Wednesday, July 19, 2006

Striking a Chord

"She walked past wrecked gardens that were petal-littered, everything rained down onto gravel, walked home down Sunnyside past children who where playing in cold little groups at the fronts of verandahs, passed by four little guys of nine or ten as she was walking along deep in thought on the subject of her life and what she would do with it ("What'll it be then, madam?" "One rye and lithium." "Right you are, madam, one rye and lithium coming right up. . .") when one of the little boys experimentally sang out to her, "Hello, bitch!"
Although she knew that these words were no more unfriendly than the barks of an overexcited and even friendly little dog, she was too preoccupied to think of a clever reply and so she only hurried on by, speaking almost in mutter to say, "Hello, bitch bitch. . ."

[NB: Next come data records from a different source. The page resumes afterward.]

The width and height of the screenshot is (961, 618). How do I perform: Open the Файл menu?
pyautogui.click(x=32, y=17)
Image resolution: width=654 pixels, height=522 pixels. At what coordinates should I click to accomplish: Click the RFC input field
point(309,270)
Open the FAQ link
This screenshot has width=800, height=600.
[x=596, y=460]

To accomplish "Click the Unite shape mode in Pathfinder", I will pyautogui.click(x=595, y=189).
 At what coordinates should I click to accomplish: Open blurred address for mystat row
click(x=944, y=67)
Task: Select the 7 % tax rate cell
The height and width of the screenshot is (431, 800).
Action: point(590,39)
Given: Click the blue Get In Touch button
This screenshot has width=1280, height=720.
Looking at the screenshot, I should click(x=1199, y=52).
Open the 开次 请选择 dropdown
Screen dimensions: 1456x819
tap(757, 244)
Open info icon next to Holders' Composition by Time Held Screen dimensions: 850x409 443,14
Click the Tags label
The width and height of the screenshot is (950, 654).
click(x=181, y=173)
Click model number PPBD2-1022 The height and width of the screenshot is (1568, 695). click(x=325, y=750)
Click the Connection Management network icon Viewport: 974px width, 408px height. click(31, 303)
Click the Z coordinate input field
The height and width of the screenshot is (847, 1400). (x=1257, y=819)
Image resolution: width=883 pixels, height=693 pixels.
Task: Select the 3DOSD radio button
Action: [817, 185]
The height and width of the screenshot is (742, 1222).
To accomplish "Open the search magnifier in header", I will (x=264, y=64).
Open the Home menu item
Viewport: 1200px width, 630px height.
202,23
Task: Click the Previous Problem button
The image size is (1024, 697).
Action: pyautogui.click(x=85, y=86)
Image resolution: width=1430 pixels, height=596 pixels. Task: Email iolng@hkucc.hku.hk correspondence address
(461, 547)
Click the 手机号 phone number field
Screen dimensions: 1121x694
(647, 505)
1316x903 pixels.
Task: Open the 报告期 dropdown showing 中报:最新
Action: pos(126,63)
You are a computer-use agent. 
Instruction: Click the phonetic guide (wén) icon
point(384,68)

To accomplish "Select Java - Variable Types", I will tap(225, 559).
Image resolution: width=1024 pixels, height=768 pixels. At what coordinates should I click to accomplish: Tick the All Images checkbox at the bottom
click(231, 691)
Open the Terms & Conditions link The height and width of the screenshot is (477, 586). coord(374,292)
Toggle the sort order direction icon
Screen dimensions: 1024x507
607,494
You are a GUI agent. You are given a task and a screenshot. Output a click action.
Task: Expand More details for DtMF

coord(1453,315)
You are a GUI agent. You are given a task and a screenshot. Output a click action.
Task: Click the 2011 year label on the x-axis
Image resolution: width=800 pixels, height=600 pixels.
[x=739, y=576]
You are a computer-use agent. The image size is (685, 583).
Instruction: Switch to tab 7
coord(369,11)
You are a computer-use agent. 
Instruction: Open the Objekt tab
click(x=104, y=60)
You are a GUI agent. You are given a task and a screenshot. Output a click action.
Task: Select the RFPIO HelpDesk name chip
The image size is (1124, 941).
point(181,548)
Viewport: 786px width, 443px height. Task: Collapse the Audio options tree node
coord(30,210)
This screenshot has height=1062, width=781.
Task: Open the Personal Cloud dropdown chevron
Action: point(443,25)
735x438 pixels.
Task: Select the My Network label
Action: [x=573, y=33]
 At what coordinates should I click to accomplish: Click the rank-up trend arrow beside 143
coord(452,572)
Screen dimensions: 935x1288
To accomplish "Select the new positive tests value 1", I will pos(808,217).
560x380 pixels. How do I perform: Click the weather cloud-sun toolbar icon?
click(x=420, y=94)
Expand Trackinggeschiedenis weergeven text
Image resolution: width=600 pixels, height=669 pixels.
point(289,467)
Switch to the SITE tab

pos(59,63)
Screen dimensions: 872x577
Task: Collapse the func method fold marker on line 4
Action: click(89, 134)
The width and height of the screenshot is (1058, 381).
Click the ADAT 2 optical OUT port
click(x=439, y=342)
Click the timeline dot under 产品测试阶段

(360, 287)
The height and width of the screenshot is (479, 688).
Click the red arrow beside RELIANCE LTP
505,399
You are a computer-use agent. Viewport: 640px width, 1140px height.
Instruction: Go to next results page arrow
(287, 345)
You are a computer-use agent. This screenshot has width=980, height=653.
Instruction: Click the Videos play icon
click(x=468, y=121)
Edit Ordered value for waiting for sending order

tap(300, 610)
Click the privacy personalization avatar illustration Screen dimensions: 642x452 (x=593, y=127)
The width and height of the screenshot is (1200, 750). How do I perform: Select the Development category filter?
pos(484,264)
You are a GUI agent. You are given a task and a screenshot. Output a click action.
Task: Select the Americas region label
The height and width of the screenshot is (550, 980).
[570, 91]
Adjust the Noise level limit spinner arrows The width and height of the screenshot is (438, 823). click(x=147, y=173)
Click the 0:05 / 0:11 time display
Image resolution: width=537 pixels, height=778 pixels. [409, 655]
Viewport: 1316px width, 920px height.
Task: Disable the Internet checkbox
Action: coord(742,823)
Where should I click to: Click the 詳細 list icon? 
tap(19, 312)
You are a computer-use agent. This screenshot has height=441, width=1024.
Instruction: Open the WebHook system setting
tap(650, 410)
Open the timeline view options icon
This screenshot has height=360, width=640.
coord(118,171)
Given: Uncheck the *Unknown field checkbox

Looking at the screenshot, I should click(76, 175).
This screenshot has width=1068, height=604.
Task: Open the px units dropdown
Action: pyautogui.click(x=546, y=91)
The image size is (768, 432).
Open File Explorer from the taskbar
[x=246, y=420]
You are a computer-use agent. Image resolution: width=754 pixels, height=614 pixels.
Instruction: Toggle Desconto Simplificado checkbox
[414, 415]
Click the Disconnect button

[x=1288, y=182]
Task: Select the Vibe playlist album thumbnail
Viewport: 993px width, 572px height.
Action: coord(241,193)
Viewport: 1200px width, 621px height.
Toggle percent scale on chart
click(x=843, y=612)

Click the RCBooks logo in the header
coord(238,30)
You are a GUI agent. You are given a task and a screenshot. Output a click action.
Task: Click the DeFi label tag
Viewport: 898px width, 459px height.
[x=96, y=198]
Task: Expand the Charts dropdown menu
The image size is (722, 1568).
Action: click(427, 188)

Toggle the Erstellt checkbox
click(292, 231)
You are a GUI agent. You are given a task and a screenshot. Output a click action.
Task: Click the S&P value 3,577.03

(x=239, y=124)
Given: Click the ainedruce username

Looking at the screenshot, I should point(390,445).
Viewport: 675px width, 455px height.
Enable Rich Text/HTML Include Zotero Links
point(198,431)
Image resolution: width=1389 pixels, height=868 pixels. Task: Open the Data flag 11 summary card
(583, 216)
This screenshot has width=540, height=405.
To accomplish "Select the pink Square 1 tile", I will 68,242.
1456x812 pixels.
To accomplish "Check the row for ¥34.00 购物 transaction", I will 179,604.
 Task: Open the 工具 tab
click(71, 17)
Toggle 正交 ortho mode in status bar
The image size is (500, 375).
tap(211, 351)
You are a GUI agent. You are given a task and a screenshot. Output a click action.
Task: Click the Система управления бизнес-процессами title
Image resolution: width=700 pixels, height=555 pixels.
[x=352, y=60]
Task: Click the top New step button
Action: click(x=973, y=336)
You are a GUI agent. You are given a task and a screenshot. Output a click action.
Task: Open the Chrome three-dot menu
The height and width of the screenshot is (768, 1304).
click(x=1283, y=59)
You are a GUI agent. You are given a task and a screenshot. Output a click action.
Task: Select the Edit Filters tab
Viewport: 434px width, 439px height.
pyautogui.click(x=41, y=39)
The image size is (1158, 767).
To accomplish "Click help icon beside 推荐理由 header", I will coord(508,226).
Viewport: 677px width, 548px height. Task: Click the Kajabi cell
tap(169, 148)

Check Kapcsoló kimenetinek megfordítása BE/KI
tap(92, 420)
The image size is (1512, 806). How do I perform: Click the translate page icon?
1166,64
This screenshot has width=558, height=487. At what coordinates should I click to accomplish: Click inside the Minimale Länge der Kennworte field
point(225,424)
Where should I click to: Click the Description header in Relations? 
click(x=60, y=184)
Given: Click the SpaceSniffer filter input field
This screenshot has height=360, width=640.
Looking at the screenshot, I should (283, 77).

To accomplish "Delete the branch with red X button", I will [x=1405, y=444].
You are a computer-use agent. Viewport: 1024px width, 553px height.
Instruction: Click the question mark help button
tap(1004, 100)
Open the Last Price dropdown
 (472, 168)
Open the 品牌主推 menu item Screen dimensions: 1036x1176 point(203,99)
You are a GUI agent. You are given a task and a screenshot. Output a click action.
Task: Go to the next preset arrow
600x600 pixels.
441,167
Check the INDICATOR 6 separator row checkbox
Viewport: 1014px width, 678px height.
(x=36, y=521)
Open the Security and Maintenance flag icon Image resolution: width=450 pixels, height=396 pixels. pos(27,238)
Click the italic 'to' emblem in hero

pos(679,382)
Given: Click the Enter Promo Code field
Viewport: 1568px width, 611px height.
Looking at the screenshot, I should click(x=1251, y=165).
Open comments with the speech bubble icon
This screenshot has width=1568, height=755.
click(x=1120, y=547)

But even this small acknowledgement seemed to excite her tiny tormenter, she could hear him cry out to the others in a squeaky and thrilled voice, "Did you hear that? Did you hear what that lady said? I said hello bitch and she said hello bitch bitch, did you hear her?"
She turned on them to speak to the boy who'd called out to her. "Honey, why don't you just try to grow up?"
After a moment of stunned silence, they all followed behind her, dancing and chanting on their cold little stick legs: We don't want to grow up! We don't want to grow up! We don't want to grow up!
She supposed she could tell them it was a universal lament."